OpenMemory: The Long-Term Memory Your AI Agents Actually Deserve

OpenMemory is a free, local, open-source cognitive memory engine that turns your AI agents from goldfish into assistants with real memory. Here's how I use it with MCP and OpenCode.

LA
Lenin AGC
16 min read
OpenMemory: The Long-Term Memory Your AI Agents Actually Deserve

Hey everyone! Hope you’re having a great week. If you’ve been following my recent posts on AI agents, you know I love finding tools that actually change how I work day-to-day. Today’s one of those. I’ve been using OpenMemory as the long-term memory layer for my agent workflows, specifically through OpenCode and MCP, and I want to walk you through why it’s worth your attention.

The problem it solves is simple: LLMs forget everything between conversations. Every time you start a new chat, it’s like meeting someone with total amnesia. And most so-called “memory solutions” aren’t really memory, they’re just RAG (Retrieval-Augmented Generation) with a fancy name.

OpenMemory is different.

What is OpenMemory?

Instead of another vector database with fancy marketing, OpenMemory is an actual memory system inspired by how we organize knowledge. It doesn’t just treat everything as a flat string of text. It actually categorizes what it hears: it separates episodic events (like “the user mentioned they prefer dark mode”) from semantic facts (“Python is a programming language”) and procedural skills like deployment steps. It even tracks emotional tone and its own “reflective” insights about a conversation.

The best part? It’s completely self-hosted and local-first. It runs on SQLite right on your machine, so you aren’t tethered to a cloud provider or paying for every single memory recall.

Why RAG Isn’t Enough

Most RAG pipelines just chunk text, embed it, and pull back whatever is mathematically similar. It’s basically a glorified search engine. But similarity isn’t memory. A basic vector store doesn’t understand if something is a hard fact or just a fleeting preference. It doesn’t know what’s important, how memories relate to each other, or, most crucially, when something was true.

OpenMemory solves the time problem with a Temporal Knowledge Graph. Every memory has a timestamp, so your agent can actually reason about what was true three weeks ago versus what changed yesterday.

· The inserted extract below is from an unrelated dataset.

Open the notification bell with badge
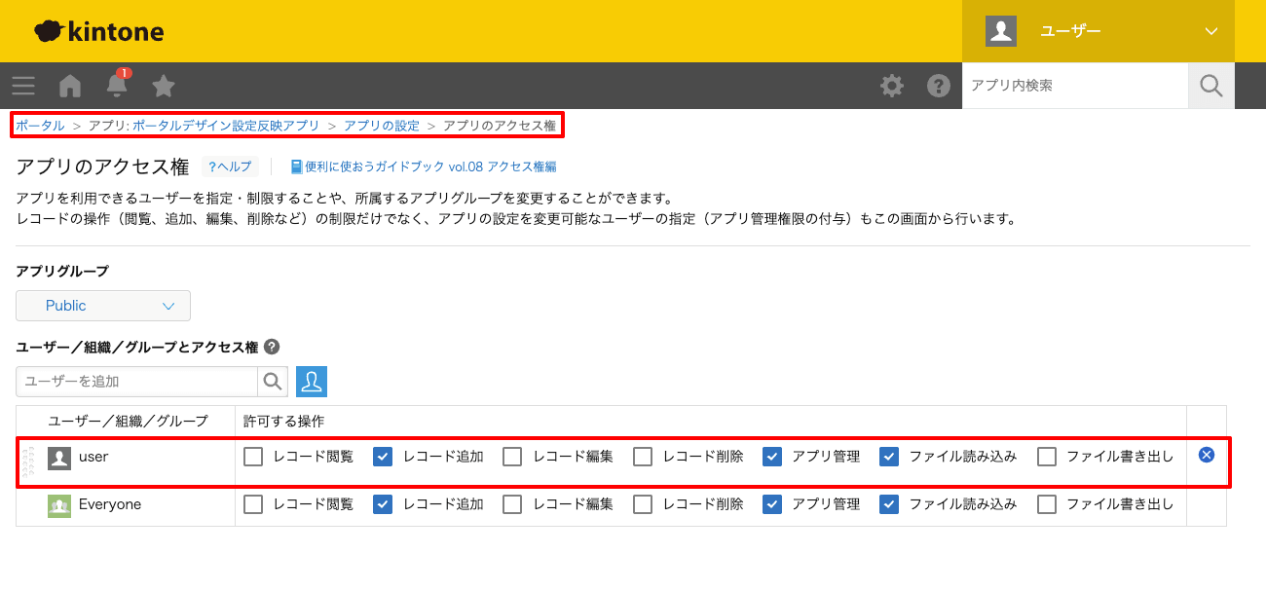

It’s context with a timeline, it’s not just a pile of documents.

Up and Running in 10 Seconds

Getting started with OpenMemory is surprisingly straightforward.

Python:

pip install openmemory-py
from openmemory.client import Memory

mem = Memory()

# Store a memory
await mem.add("user is allergic to peanuts", user_id="u1")

# Search relevant memories
results = await mem.search("allergies", user_id="u1")

Node / JavaScript:

npm install openmemory-js
import { Memory } from "openmemory-js"

const mem = new Memory()
await mem.add("user prefers short answers", { user_id: "u1" })
const results = await mem.search("preferences", { user_id: "u1" })

No cloud config, no third-party API keys, no waiting 3 seconds for a remote service to warm up. Just code.

The Workflow I Actually Use: MCP + OpenCode

This is the part I want to focus on, because it’s what I actually use day-to-day.

OpenCode is a terminal-based AI coding assistant that speaks MCP natively. OpenMemory ships its own MCP server, so you can connect the two with a few lines of config and suddenly your coding sessions have persistent memory across projects, across restarts, across everything.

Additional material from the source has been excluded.